━━ EXERCISE DATA ━━

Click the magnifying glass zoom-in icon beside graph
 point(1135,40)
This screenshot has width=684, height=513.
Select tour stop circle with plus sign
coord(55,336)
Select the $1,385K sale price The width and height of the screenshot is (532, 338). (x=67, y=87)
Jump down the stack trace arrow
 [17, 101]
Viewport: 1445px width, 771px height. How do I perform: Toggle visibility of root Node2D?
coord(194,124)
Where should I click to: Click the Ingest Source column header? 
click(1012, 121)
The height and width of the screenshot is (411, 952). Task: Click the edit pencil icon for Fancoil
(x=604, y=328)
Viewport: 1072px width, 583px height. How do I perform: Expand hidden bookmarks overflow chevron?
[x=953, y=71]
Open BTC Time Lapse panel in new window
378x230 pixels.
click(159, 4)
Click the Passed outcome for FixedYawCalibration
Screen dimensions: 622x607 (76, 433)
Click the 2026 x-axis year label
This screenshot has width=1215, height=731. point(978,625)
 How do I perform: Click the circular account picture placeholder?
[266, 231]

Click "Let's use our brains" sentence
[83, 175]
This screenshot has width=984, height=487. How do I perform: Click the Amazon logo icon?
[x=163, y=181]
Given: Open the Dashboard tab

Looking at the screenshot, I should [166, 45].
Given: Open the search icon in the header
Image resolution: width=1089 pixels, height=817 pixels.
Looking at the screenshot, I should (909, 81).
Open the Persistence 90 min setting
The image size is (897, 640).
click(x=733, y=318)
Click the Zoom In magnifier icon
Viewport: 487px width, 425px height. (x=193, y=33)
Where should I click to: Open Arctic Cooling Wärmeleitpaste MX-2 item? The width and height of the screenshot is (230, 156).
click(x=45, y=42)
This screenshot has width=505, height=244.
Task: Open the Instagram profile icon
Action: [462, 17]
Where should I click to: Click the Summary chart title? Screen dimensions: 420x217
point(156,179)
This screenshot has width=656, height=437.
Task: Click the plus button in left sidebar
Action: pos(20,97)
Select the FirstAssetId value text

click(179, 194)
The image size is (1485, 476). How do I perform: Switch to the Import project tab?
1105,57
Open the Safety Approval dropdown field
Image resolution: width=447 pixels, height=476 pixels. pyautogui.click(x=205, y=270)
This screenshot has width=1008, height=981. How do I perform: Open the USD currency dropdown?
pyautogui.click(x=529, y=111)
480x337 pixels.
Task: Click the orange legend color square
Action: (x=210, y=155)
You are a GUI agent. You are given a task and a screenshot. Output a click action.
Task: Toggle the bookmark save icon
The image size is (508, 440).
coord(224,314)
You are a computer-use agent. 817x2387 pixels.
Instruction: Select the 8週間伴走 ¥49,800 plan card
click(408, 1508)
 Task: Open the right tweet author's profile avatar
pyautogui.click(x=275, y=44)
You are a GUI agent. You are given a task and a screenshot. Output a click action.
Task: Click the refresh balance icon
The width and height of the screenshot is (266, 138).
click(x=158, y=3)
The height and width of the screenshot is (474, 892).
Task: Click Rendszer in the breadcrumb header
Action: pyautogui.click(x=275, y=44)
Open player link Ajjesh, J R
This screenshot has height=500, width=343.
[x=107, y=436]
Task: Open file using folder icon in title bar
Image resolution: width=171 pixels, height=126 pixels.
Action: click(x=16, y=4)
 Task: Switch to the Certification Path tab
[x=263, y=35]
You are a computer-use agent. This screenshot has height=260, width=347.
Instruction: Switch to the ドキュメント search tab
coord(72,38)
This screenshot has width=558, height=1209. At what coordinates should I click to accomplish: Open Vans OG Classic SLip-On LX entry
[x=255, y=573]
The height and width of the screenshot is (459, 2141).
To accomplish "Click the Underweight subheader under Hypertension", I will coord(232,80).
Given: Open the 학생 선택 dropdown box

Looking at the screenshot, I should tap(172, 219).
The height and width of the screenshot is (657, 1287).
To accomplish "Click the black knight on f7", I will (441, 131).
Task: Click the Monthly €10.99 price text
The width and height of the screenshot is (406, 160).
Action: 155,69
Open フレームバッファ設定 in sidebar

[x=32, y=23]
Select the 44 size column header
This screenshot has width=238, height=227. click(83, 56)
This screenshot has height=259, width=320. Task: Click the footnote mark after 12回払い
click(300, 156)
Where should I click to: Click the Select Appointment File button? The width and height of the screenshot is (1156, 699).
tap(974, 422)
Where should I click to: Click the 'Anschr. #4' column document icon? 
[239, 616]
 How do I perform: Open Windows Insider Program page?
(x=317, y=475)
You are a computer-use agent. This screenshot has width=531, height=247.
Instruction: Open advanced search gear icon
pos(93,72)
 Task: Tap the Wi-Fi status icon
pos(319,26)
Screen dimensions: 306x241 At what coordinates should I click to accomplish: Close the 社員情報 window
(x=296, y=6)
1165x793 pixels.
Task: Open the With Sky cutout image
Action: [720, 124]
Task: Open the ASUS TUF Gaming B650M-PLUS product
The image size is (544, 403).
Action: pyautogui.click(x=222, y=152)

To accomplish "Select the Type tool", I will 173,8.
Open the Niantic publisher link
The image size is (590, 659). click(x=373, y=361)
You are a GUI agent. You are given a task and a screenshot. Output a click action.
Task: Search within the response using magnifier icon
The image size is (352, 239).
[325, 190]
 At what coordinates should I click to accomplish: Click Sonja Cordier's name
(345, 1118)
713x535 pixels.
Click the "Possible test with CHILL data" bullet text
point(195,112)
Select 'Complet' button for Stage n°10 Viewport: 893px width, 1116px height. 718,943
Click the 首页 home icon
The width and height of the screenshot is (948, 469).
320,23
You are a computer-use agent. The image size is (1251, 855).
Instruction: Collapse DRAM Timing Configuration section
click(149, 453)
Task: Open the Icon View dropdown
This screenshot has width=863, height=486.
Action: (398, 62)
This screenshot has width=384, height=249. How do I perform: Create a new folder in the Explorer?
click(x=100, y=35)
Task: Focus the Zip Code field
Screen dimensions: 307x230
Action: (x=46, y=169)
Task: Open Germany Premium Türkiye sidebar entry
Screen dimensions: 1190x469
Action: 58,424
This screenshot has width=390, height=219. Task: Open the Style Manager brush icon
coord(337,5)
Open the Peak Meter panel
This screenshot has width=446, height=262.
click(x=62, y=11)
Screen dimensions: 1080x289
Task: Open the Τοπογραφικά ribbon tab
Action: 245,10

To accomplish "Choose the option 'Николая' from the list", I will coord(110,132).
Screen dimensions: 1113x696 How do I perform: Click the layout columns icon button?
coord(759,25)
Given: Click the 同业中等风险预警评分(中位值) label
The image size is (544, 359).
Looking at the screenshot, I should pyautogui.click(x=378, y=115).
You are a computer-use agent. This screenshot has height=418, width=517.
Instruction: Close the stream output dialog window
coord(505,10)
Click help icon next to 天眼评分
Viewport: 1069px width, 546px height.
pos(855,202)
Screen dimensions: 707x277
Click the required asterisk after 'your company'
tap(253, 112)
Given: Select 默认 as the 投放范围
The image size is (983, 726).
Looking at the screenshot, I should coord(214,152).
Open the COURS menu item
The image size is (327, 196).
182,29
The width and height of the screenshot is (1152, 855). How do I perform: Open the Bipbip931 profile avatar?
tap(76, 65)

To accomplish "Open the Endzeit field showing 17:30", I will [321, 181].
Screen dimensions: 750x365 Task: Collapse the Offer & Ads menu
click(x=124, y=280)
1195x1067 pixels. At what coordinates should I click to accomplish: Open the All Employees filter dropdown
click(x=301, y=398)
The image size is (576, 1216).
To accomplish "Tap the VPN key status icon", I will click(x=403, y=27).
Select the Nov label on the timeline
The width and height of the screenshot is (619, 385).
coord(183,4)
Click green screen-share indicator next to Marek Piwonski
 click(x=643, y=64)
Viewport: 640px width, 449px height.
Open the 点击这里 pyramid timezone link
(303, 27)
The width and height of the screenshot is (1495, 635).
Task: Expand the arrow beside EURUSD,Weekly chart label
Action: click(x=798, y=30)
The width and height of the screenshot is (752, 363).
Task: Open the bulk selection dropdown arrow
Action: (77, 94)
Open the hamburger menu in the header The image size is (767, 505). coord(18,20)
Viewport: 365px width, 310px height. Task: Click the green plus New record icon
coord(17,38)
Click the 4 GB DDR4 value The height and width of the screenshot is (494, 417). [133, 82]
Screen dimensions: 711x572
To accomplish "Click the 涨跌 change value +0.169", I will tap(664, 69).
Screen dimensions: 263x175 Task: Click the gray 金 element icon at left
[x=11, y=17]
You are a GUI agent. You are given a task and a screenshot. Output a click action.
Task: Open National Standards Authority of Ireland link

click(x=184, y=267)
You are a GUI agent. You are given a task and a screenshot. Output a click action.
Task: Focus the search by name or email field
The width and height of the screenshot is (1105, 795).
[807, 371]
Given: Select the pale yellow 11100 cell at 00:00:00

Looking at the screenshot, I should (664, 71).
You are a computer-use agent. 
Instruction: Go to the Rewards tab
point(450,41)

━━━

WHAT IS EXPECTED -> Could you write out, exactly, each line of the data above from the one containing "Click green screen-share" through the last, including both?

RESULT OF THIS EXERCISE ->
Click green screen-share indicator next to Marek Piwonski
 click(x=643, y=64)
Viewport: 640px width, 449px height.
Open the 点击这里 pyramid timezone link
(303, 27)
The width and height of the screenshot is (1495, 635).
Task: Expand the arrow beside EURUSD,Weekly chart label
Action: click(x=798, y=30)
The width and height of the screenshot is (752, 363).
Task: Open the bulk selection dropdown arrow
Action: (77, 94)
Open the hamburger menu in the header The image size is (767, 505). coord(18,20)
Viewport: 365px width, 310px height. Task: Click the green plus New record icon
coord(17,38)
Click the 4 GB DDR4 value The height and width of the screenshot is (494, 417). [133, 82]
Screen dimensions: 711x572
To accomplish "Click the 涨跌 change value +0.169", I will tap(664, 69).
Screen dimensions: 263x175 Task: Click the gray 金 element icon at left
[x=11, y=17]
You are a GUI agent. You are given a task and a screenshot. Output a click action.
Task: Open National Standards Authority of Ireland link

click(x=184, y=267)
You are a GUI agent. You are given a task and a screenshot. Output a click action.
Task: Focus the search by name or email field
The width and height of the screenshot is (1105, 795).
[807, 371]
Given: Select the pale yellow 11100 cell at 00:00:00

Looking at the screenshot, I should (664, 71).
You are a computer-use agent. 
Instruction: Go to the Rewards tab
point(450,41)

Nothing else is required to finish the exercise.